Reptile hotspots and areas of suitable habitat were marked on a map to concentrate survey effort. Over 320 artificial refuges were deployed within the survey area and geo-located using GPS. The population estimate survey comprised 20 visits to both parts of the site using targeted transects in suitable habitats and artificial refuge searches. Geo-located counts of reptiles were made during each visit, including data on species, sex, life stage and environmental variables.
Habitats suitable for reptiles were widespread in the proposed nature reserve but more patchily distributed in the construction area. “Low” populations of slow worm and grass snake were recorded in the construction area but confined to a very small patch of scrub, rubble and grassland.
“Low” populations of slow worm and grass snake were also recorded in the proposed nature reserve, together with an “Exceptional” population of common lizard. The nature reserve meets the defined criteria for Key Reptile Sites developed by Froglife.
We concluded that the proposed translocation was an appropriate means of mitigating the impacts of development. The proposed nature reserve provided a range of reptile habitats of excellent quality, capable of meeting key life cycle requirements (including shelter, food and hibernation). We considered the potential for increased competition between the host and translocated populations to be low. The low numbers of slow worms to be translocated were likely to be easily accommodated within the nature reserve given the extent/quality of available of habitats and low extant population.

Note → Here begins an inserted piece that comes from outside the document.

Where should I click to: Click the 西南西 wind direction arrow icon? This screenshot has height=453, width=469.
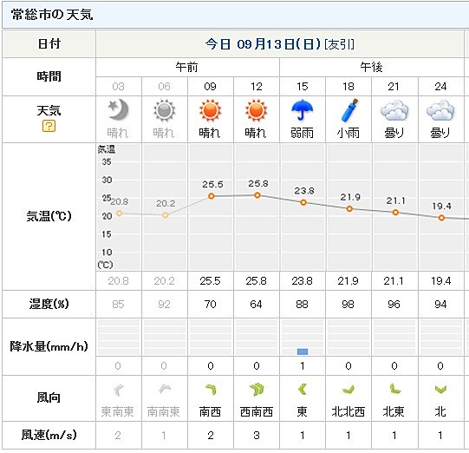[257, 390]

Notwithstanding this, we recommended a series of habitat enhancements within the proposed nature reserve to further improve its carrying capacity. These included creation of new hibernation and egg-laying habitats, management of encroaching scrub, and information boards for walkers and dog walkers.
We subsequently carried out the translocation using 110 artificial refuges in 0.16ha of habitat over 30 consecutive days of capture. We successfully caught 8 adult slow worms and 6 juveniles and moved them to suitable habitats within the nature reserve.
The planning application was successfully granted consent. Following a destructive search to ensure that no reptiles remained within the development area, construction works are currently underway.